---- Data in this exercise

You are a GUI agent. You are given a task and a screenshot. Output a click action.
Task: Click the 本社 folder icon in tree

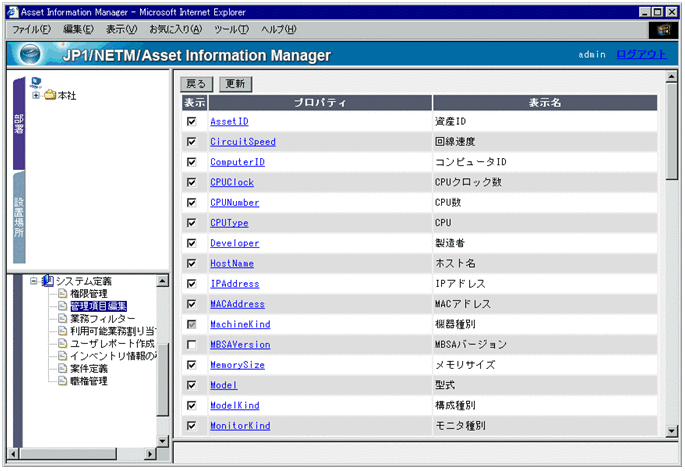[50, 96]
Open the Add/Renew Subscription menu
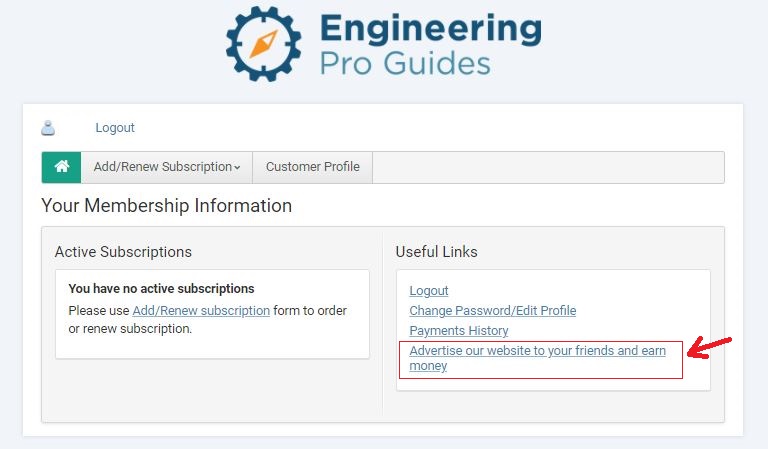This screenshot has height=449, width=768. (x=167, y=167)

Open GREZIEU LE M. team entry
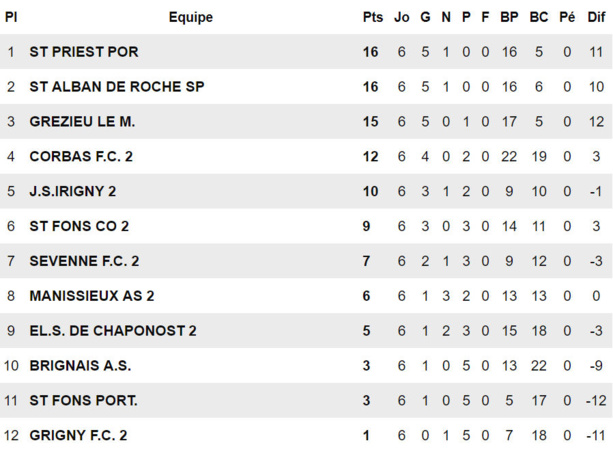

--------

What needs to be done ▸ Recast all of the items above as a Markdown table with two columns, Row and Line, numbering each nonblank line in order. Leave out blank lines and the pictures.

Answer in full ▸
| Row | Line |
|---|---|
| 1 | You are a GUI agent. You are given a task and a screenshot. Output a click action. |
| 2 | Task: Click the 本社 folder icon in tree |
| 3 | [50, 96] |
| 4 | Open the Add/Renew Subscription menu |
| 5 | This screenshot has height=449, width=768. (x=167, y=167) |
| 6 | Open GREZIEU LE M. team entry |